Urban grime, according to Donaldson, is a mixture of thousands of chemical compounds spewed into the air by automobiles, factories and a host of other sources. Among these compounds are nitrogen oxides. When in the air, these compounds may combine with other air pollutants – known as volatile organic compounds – to produce ozone which is the main component of smog. However, scientists had long suspected that nitrogen oxides become inactive when they are trapped in grime and settle on a surface.

Nevertheless, Donaldson and his colleagues at the University of Toronto have collected data that are inconsistent with this theory.

In previous work, they discovered that nitrate anions disappeared from grime at faster rates than could be explained by wash-off due to rainfall. In a subsequent laboratory comparison, they found that nitrate disappeared from grime 10,000 times faster than from a water-based solution when both were exposed to artificial sunlight.

In yet another study, they exposed grime to either artificial sunlight or kept it in the dark. The grime exposed to a ‘solar simulator’ shed more nitrates than the grime left in the dark, suggesting that light can chemically convert nitrogen compounds back into active forms that can return to the atmosphere.

Working with colleagues in Germany, Donaldson set up a six-week field study in Leipzig and a similar year-long one in Toronto. The researchers placed grime collectors containing glass beads throughout both cities. The beads create more surface area for grime to gather on than a flat surface, e.g. a window.

 

Adequate airflow

Some of the collection devices were left in the sun, while others were intentionally put in the shade but had adequate airflow so that grime could collect on their surfaces.
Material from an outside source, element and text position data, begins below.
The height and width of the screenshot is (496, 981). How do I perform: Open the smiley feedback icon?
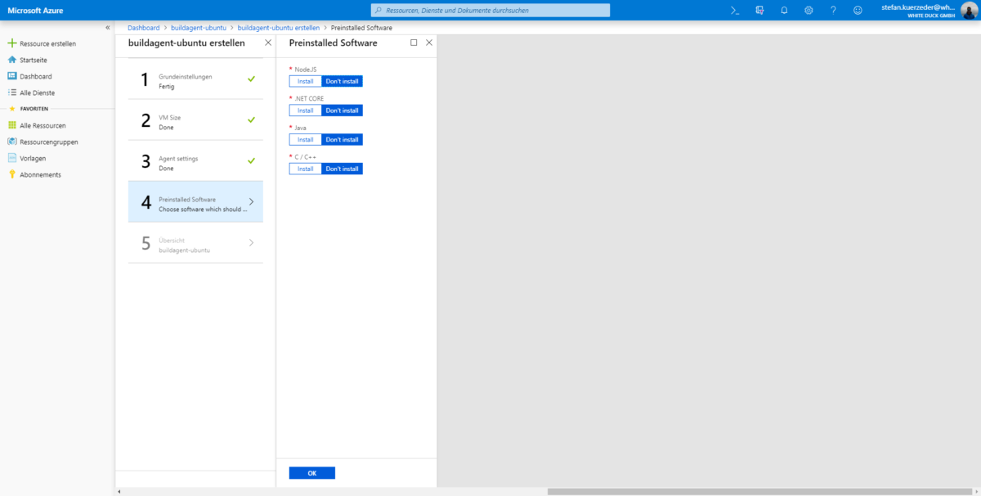click(x=857, y=10)
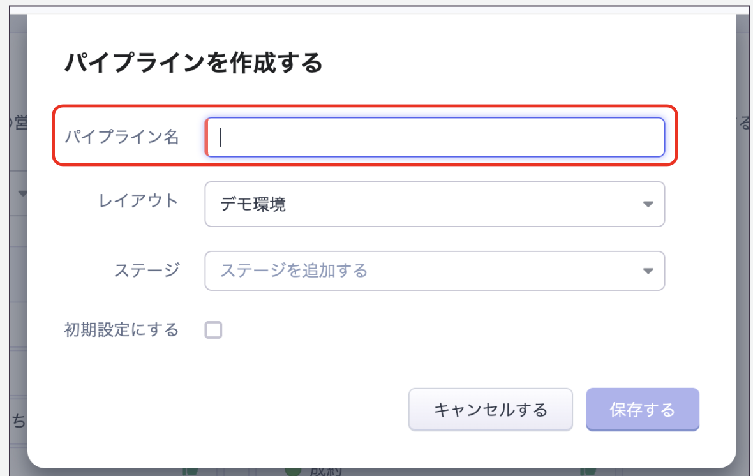Image resolution: width=753 pixels, height=476 pixels.
Task: Enable the 初期設定にする checkbox
Action: 213,330
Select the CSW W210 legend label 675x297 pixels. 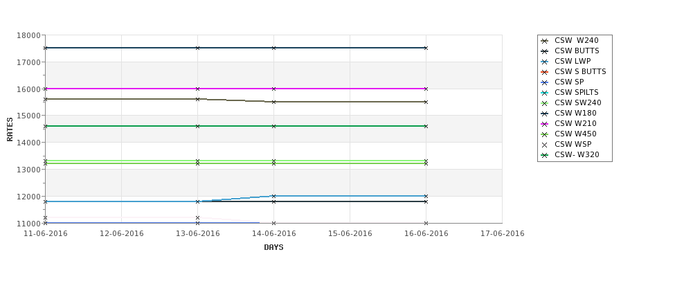point(575,123)
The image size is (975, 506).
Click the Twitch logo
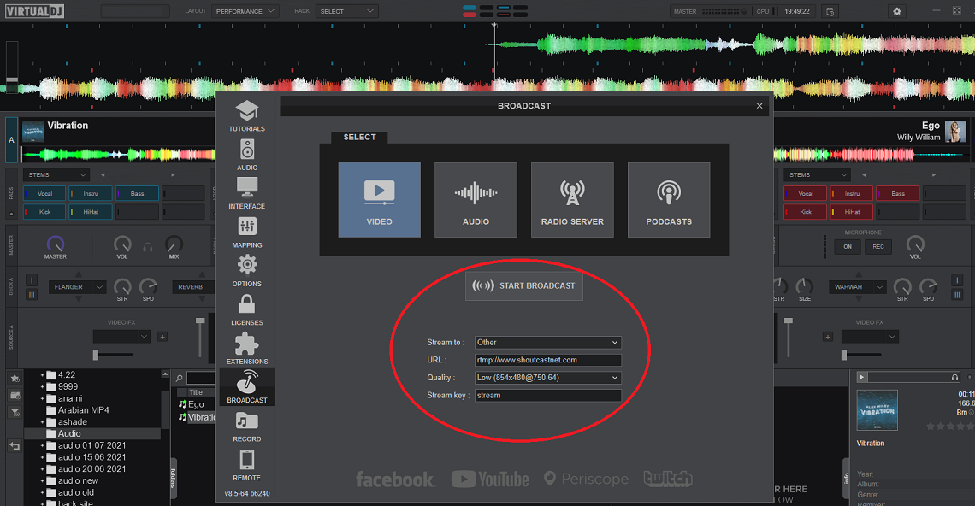[668, 479]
The Toronto study is current and the data are still being analysed but in Leipzig, the researchers found that grime in shaded areas contained 10% more nitrates than grime exposed to natural sunlight, which was consistent with the team’s laboratory findings.

“If our suspicions are correct, it means that the current understanding of urban air pollution is missing a big chunk of information,” Donaldson says. “In our work, we are showing that there is the potential for significant recycling of nitrogen oxides into the atmosphere from grime, which could give rise to greater ozone creation.”

The study notes that Leipzig has ‘far more’ grime than Toronto, based on the amount of material gathered at collection stations in both cities so far. This difference could have a significant influence on the city’s air quality. “The fact that Leipzig appears to have 20 times more grime than Toronto suggests that there is a potential for 20 times more recycling of nitrogen oxides into the local atmosphere,” stated Donaldson.

To test this idea, his team hopes to conduct field experiments in a place that is “really grubby” and another that is “really clean.” They also plan to examine the effects of humidity, grime levels and various amounts of illumination on the recycling of nitrates back into the atmosphere.

Picture:   A Canadian led study using glass beads to collect grime has shown that compounds can recycle from grime back into the air and contribute to pollution.